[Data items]
========================================================================
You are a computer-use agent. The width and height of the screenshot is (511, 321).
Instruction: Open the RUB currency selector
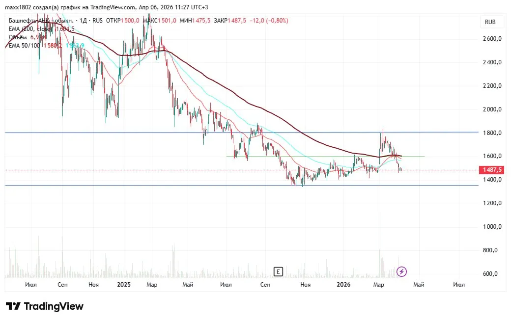[x=490, y=22]
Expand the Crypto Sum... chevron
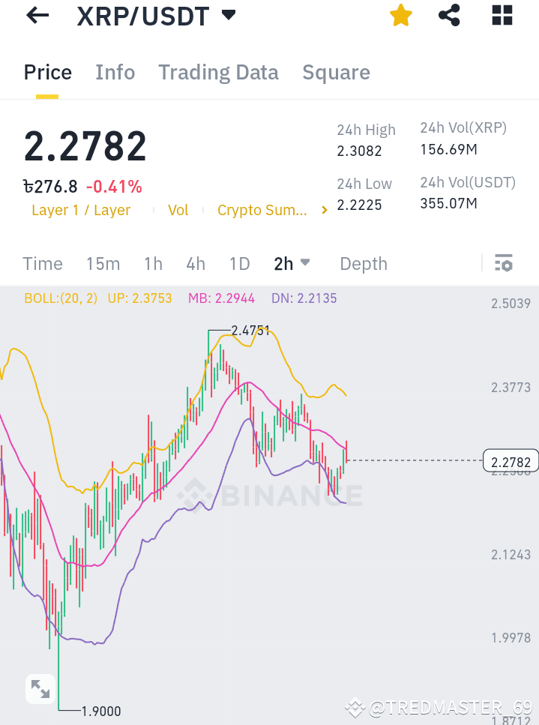The height and width of the screenshot is (725, 539). (x=323, y=210)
========================================================================
* [The problem]:
Format every line of text in the items above as a Markdown table with two columns, Row (a running number) and Line, omitting blank lines and leaving the pictures out.

* [Response]:
| Row | Line |
|---|---|
| 1 | You are a computer-use agent. The width and height of the screenshot is (511, 321). |
| 2 | Instruction: Open the RUB currency selector |
| 3 | [x=490, y=22] |
| 4 | Expand the Crypto Sum... chevron |
| 5 | The height and width of the screenshot is (725, 539). (x=323, y=210) |